======== DATA
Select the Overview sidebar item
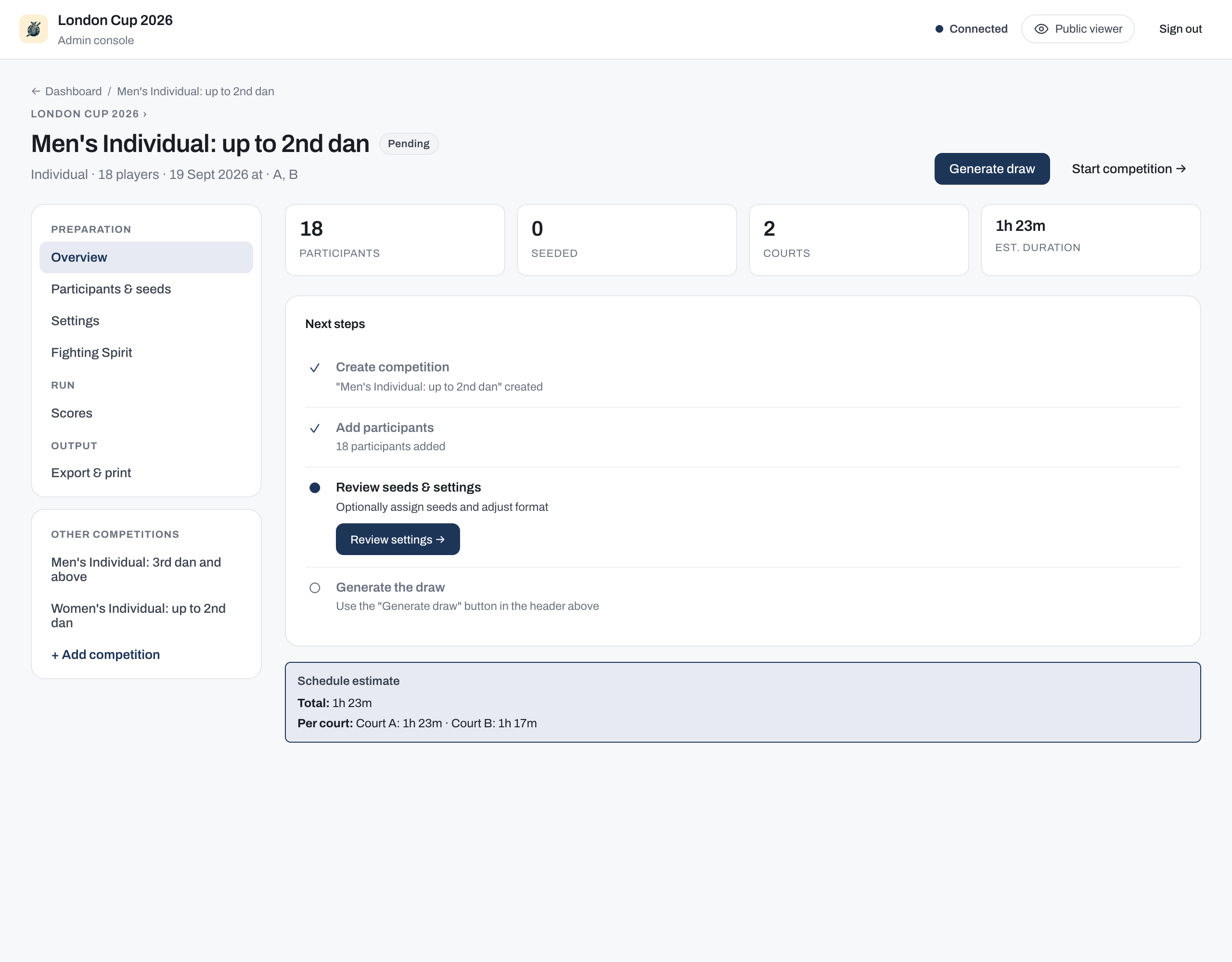Image resolution: width=1232 pixels, height=962 pixels. [x=146, y=257]
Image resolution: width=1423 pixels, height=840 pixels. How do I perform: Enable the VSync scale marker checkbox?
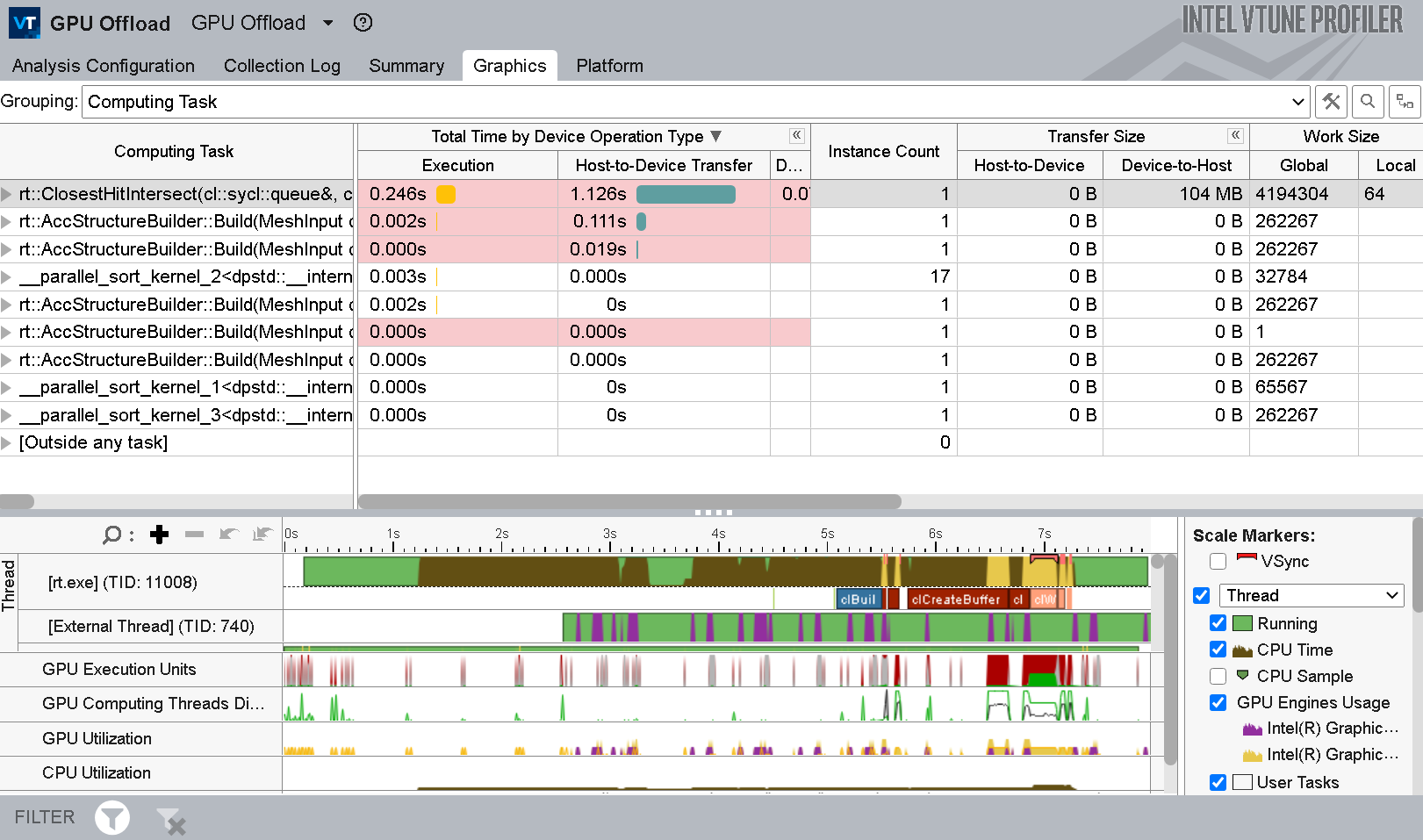click(1218, 562)
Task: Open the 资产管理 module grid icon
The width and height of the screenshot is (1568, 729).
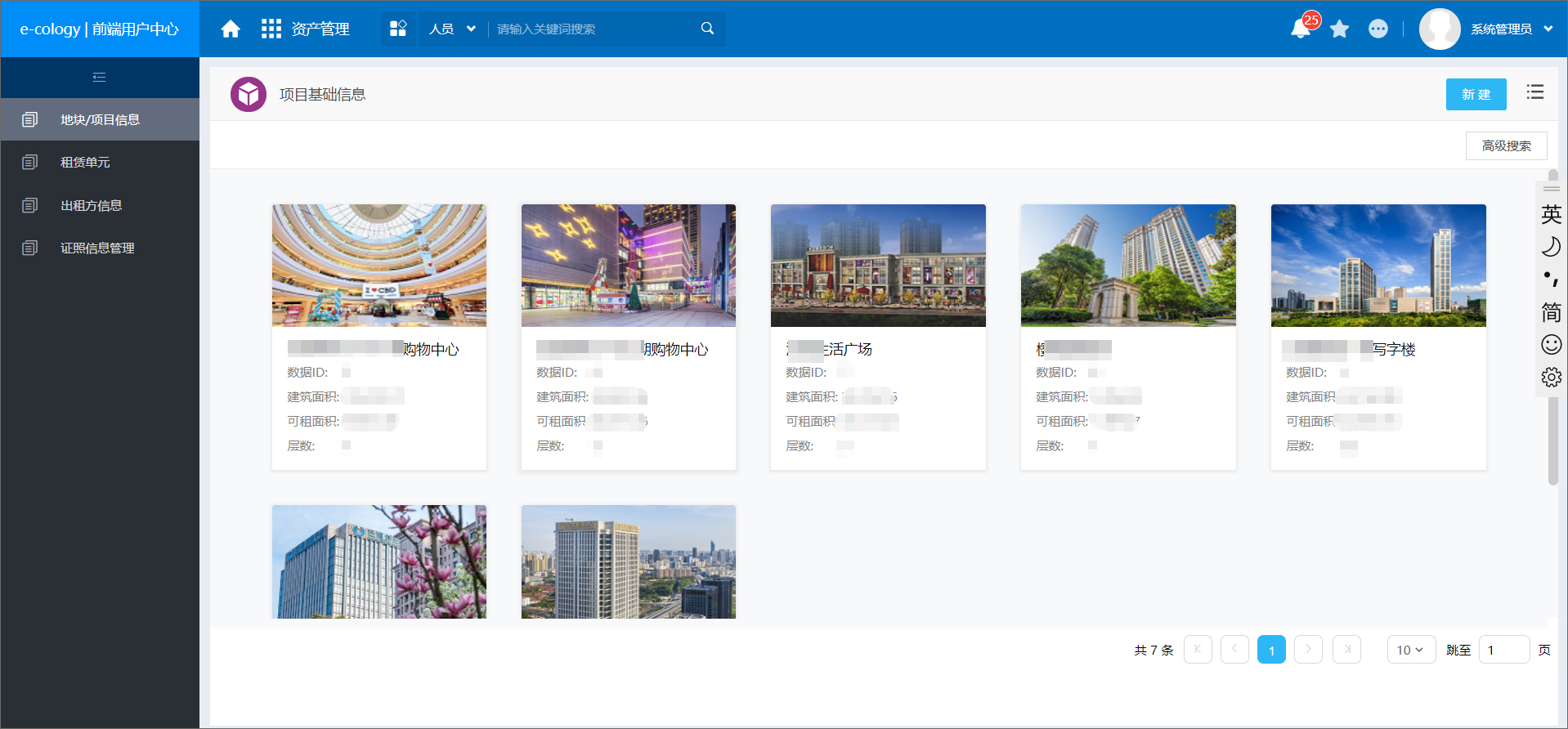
================
YOUR OBJECTIVE: Output every line of the records exactly, excluding all pictures.

RESULT OF THE TASK:
Select the Overview sidebar item
Image resolution: width=1232 pixels, height=962 pixels. [x=146, y=257]
Image resolution: width=1423 pixels, height=840 pixels. How do I perform: Enable the VSync scale marker checkbox?
click(1218, 562)
Task: Open the 资产管理 module grid icon
The width and height of the screenshot is (1568, 729).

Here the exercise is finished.